Saved entries:
((
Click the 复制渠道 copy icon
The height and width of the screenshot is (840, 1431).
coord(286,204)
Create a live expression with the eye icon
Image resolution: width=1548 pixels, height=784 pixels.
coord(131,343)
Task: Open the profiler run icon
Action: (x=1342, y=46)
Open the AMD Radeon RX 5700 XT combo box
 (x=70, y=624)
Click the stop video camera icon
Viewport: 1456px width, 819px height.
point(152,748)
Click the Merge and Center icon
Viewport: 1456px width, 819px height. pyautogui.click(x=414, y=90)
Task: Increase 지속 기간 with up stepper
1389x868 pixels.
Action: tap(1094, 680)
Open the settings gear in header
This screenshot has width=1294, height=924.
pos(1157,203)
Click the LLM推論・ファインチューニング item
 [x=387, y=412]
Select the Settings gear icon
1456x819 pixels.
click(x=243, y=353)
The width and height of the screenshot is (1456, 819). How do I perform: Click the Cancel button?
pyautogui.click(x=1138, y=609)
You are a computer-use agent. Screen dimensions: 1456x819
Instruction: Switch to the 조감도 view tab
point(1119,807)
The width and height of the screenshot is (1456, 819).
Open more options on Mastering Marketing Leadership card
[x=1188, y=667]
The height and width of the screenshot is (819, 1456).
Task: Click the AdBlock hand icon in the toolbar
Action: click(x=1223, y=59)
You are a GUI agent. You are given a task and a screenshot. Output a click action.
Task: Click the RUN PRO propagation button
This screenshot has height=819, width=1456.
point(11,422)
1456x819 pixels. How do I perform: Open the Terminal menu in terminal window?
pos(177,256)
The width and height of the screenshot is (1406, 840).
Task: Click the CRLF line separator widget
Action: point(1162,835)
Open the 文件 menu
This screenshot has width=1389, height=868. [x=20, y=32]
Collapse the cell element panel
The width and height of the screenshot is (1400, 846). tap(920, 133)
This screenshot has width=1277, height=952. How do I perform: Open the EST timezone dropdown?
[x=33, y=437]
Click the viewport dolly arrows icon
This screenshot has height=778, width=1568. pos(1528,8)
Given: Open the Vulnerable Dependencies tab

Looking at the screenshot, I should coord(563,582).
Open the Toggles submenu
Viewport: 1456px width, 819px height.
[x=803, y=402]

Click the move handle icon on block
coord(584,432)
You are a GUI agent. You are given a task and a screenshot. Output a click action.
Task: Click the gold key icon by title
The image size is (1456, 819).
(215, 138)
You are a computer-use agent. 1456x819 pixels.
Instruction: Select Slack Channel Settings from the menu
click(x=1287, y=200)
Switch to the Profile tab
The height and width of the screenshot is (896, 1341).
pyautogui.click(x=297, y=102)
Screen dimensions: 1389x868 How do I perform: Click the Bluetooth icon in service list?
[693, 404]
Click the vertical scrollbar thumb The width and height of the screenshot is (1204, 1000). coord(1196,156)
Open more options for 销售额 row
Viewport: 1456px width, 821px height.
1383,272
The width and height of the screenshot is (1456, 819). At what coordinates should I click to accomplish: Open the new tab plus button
))
— EXERCISE OBJECTIVE —
Count the lines in the entries above that hold the string "computer", and give that count without any other text.

— TASK ANSWER —
2